Files
ik_llama.cpp/github-data/pull_requests/292 - Use bf16 instead of fp16 block scales for q8_1.md
2025-07-23 13:31:53 +02:00

69 lines
2.9 KiB
Markdown

### 🔀 [#292](https://github.com/ikawrakow/ik_llama.cpp/pull/292) - Use bf16 instead of fp16 block scales for q8_1
| **Author** | `ikawrakow` |
| :--- | :--- |
| **State** | ❌ **Closed** |
| **Created** | 2025-03-26 |
| **Updated** | 2025-03-27 |
---
#### Description
DeepSeek-V3/R1 gives NaNs when inference is run on a computer with `AVX512_VNNI` and the model is quantized with `Q8_0/Q8_0_R8` (issue #285). The difference to vanilla `AVX2` is that in that case activations are quantized with `Q8_1/Q8_1_X4`. The block scale and sum in `Q8_1/Q8_1_X4` are `fp16`.

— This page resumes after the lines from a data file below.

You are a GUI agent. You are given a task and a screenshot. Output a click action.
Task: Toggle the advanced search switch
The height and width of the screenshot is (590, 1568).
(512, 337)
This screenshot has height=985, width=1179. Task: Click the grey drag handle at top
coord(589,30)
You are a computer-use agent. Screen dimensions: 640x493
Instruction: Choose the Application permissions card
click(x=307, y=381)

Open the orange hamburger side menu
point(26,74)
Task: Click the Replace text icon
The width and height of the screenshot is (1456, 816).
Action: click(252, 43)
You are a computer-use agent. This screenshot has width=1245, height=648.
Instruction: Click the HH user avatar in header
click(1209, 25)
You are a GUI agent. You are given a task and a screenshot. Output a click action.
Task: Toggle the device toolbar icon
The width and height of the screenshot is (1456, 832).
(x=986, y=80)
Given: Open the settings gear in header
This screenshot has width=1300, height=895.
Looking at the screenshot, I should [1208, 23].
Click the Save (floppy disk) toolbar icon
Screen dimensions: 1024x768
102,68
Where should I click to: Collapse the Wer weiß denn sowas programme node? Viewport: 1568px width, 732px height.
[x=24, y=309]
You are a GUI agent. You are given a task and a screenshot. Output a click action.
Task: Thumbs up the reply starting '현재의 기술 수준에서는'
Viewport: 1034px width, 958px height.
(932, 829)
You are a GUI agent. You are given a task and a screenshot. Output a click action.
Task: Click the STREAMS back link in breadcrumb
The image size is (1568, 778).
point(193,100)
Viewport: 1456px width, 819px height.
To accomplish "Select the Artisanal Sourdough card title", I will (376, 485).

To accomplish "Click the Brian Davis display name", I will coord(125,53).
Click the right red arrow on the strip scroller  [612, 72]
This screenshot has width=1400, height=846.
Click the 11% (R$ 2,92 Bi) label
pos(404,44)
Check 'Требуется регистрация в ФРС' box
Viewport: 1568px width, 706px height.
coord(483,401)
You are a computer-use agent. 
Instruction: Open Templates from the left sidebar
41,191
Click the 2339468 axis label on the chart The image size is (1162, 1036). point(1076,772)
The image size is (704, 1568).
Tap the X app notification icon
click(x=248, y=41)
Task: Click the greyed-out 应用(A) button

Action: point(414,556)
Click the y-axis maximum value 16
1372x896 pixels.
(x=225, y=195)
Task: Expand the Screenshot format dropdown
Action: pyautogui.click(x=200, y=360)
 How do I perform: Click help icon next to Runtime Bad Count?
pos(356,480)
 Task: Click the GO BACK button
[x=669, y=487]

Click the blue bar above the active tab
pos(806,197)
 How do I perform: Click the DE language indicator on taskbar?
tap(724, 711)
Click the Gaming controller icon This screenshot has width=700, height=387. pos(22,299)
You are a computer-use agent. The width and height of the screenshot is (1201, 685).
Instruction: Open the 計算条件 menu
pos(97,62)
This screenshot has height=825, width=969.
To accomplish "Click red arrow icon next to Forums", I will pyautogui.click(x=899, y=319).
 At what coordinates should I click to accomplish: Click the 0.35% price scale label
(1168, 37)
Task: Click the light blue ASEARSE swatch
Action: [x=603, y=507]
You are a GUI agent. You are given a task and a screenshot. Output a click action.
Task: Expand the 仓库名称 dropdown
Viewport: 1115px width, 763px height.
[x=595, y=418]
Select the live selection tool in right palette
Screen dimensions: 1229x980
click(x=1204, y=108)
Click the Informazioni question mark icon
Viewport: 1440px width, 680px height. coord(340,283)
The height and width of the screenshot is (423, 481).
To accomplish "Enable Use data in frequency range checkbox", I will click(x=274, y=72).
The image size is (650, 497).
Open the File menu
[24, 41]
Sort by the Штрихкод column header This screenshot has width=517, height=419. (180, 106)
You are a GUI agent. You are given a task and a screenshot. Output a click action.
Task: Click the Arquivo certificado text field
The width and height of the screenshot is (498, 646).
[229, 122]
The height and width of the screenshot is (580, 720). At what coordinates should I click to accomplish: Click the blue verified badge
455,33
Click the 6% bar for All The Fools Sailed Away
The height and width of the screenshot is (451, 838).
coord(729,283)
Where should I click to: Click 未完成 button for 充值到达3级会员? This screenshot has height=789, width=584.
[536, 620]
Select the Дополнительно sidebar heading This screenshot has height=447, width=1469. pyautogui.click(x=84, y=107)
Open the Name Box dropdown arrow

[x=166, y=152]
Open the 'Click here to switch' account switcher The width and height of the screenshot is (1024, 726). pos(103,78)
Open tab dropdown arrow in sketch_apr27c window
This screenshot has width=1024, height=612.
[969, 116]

We did have similar issues with `IQ1_S`, which was solved in #194 by going to a different quantization type for the activations. I did create issue #196 because of that.
We also observed NaNs on CUDA for `IQ4_K` and `IQ4_KS`. These quantization types do not have MMQ kernels, so matrix multiplications were done via dequantization to `fp16` and cuBLAS GEMM. The NaNs were resolved via dequantizing to `bf16` instead (PR #261)
So, it seems one can not use `fp16` arithmetic in DeepSeek-V3/R1.
This is further confirmed by #291, where we observe no NaNs when switching `Q8_0/Q8_0_R8` to vanilla `AVX2` implementation.
This PR introduces `Q8_2/Q8_2_X4` quantization types that use `bf16` block scale and sum. All quantization types that previously used `Q8_1/Q8_1_X4` to quantize activations for CPU GEMM/GEMV are switched to `Q8_2/Q8_2_X4`.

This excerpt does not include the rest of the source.